La luce diventa abbagliante in un attimo, il sole si innalza velocemente, non lascia scampo…ed io soffro la vendetta di Montezuma, delirio dei viaggiatori.
Partenza da Yogya per Surakarta, detta Solo.
Dalla stazione, quasi impeccabile, prendiamo il treno diretti alla “Città Reale di Solo”, decretata capitale nel 1745 da Pakubuwono II che affermava fosse il “luogo stabilito da Allah”. Re e sultani si sono alternati sino ad oggi nella gestione politica e sociale della città, lasciando segni inconfondibili nei due Kraton ed in molti edifici pubblici, utilizzati nel tempo dai colonizzatori olandesi. Visitiamo il Kraton Surakarta che presenta le stesse caratteristiche architettoniche del palazzo imperiale di Yogya: si entra attraversando il parco, in indonesiano “alun-alun”, utilizzato per incontri ufficiali, ma anche per partite di football e dove si svolgono le lezioni di ginnastica. Ci intratteniamo con la guida interna del palazzo conversando di storia antica e di questioni politiche recenti. L’avvicendamento alla presidenza del governo dovrebbe spettare a Megawati Sukarnoputri, nipote di Sukarno, una donna del movimento democratico uscita vittoriosa dalle ultime elezioni. Il paese è rappresentato da una maggioranza di militari che studiano strategie di rimpasti politici, e per paura di perdere il loro potere illimitato ritardano la nomina del nuovo presidente. In Indonesia le classi più povere raggiungono il novantadue per cento della popolazione - incalza il nostro interlocutore - e l’aria di tensione e di rivolta è palpabile anche per noi - la situazione se non cambia farà divampare un fuoco inarrestabile - osserva tristemente.

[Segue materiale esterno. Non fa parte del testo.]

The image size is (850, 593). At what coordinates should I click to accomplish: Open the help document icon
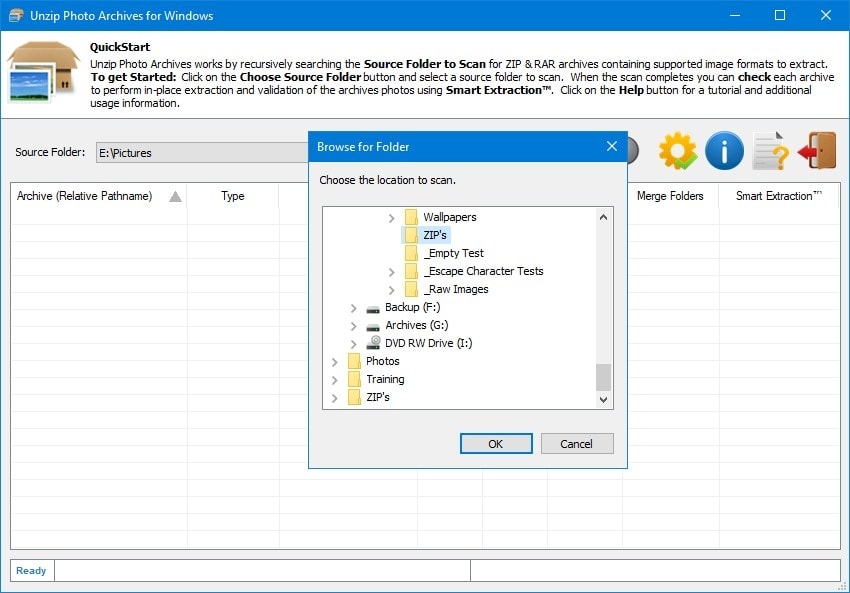point(770,151)
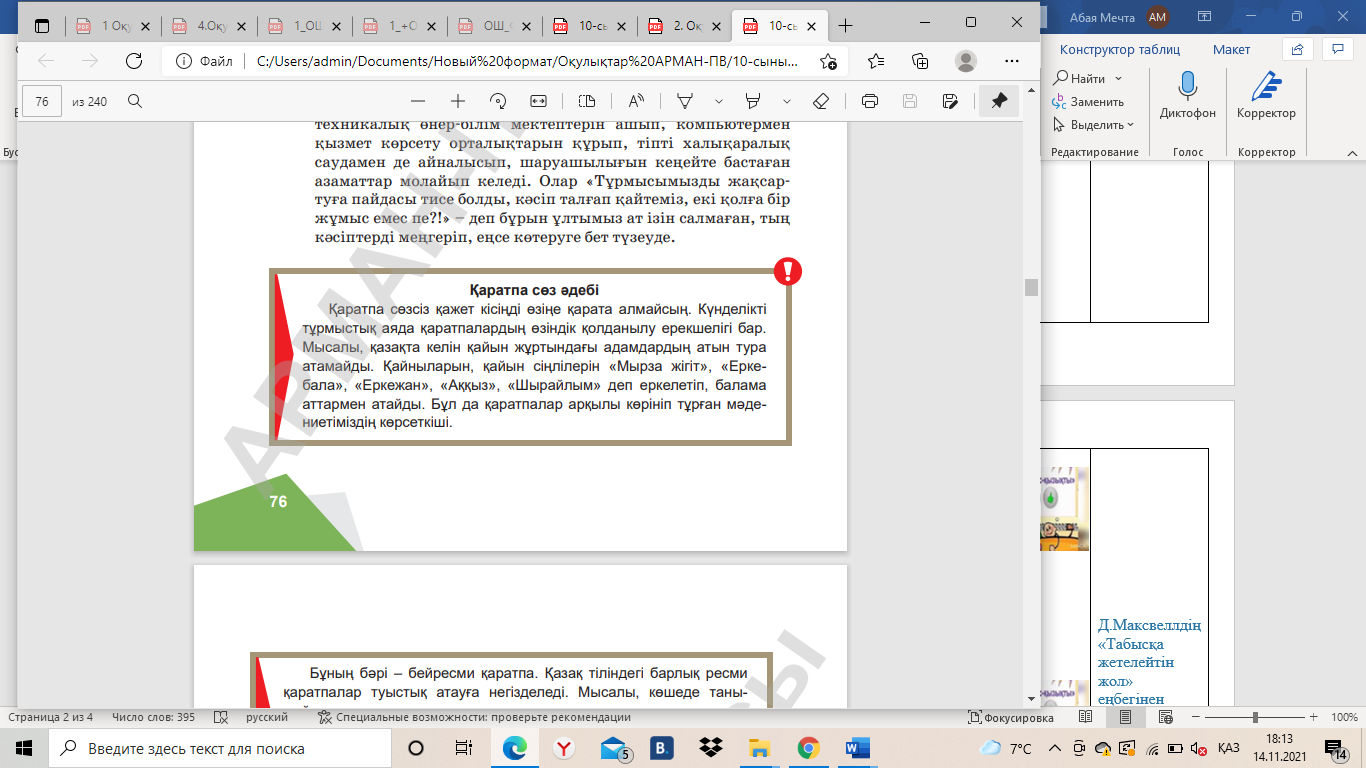
Task: Rotate the PDF page using the rotate icon
Action: 498,101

Attualmente le rivolte sono organizzate solo a Timor e nel nord di Sumatra. Riscontro che ogni qual volta si parla con la gente, emerge una sorta di intolleranza nei riguardi della comunità cinese, una comunità ben organizzata specialmente nelle attività commerciali. La triste guerra tra poveri.
Siamo alloggiati in una pensione che ha un grande patio con specchi e porcellane cinesi, soprammobili olandesi e pitture giapponesi. Quasi una mostra perenne di tutte le fasi storiche del paese. In ordine di tempo gli olandesi hanno lasciato l’Indonesia per ultimi, dopo giapponesi e inglesi. La Repubblica Indonesiana nasce nel 1949.
In viaggio leggo “Impero dell’est” di Norman Lewis, ritrovo nella vita di ogni giorno le cose descritte e rimango tristemente colpito dalla realtà vissuta in questa vasta terra di isole. La sfrontatezza occidentale, religiosa e industriale, ha dato il colpo di grazia ed in alcuni casi ideato a tavolino, la distruzione ambientale e sociale di molte isole. Certo è che la classe governativa non è mai stata all’altezza delle complessità di questo paese, formato da semi culturali decisamente variegati, quando non estranei del tutto. La parola integrazione è del tutto smarrita, il ritmo d’unione di popoli diversi tra loro, dalla lingua alle tradizioni, è stato accelerato sino a causare veri e propri stermini di massa, soprattutto tra le popolazioni animiste dell’arcipelago, che conta 13.000 isole nel suo complesso. Culture distrutte completamente, in territori isolati, per permettere l’estrazione del rame, oppure per interrompere riti e tradizioni antichissime. Isole in cui convivono uomini con l’astuccio penico e magliette americane, dove gli sciamani vengono allontanati dalle comunità, per inserire al loro posto cristo o allah. Pozioni magiche e coca cola, migrazioni forzate per colonizzare altre isole sperdute, villaggi distrutti per costruire aeroporti o club turistici. ...anche questo è Indonesia.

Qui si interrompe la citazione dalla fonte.